━━━ DATA PROVIDED

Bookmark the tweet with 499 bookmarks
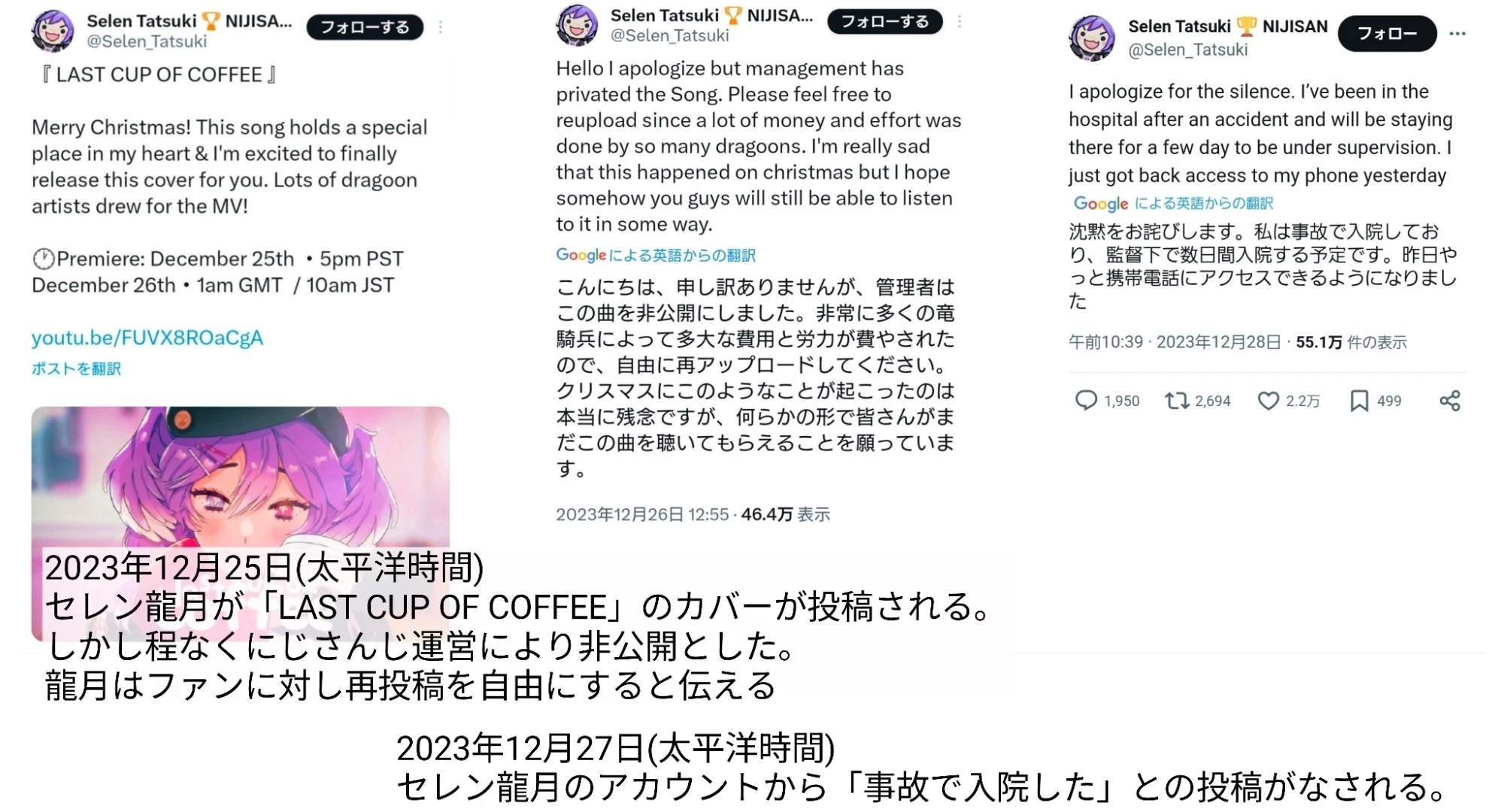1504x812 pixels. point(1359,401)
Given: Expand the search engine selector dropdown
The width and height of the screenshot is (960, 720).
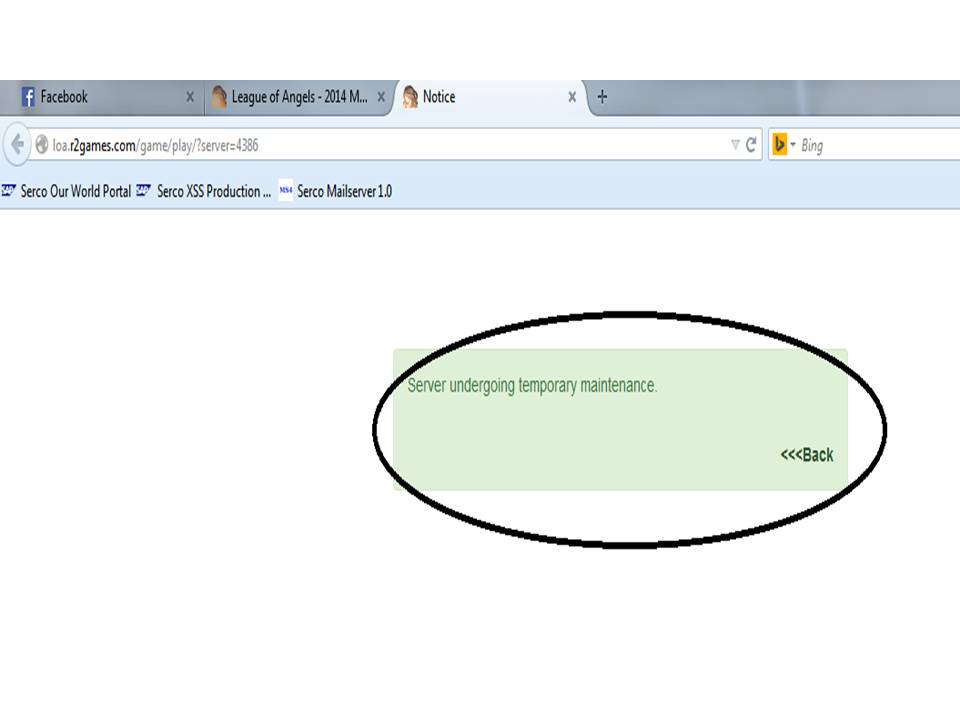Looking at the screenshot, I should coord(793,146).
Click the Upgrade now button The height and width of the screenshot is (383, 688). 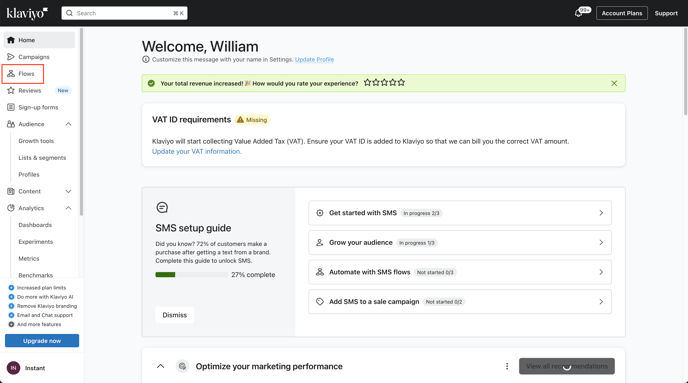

━━━━━━

The entire listing above, word for word and without pictures, is what should be output.

Bookmark the tweet with 499 bookmarks
1504x812 pixels. point(1359,401)
Given: Expand the search engine selector dropdown
The width and height of the screenshot is (960, 720).
Looking at the screenshot, I should coord(793,146).
Click the Upgrade now button The height and width of the screenshot is (383, 688). 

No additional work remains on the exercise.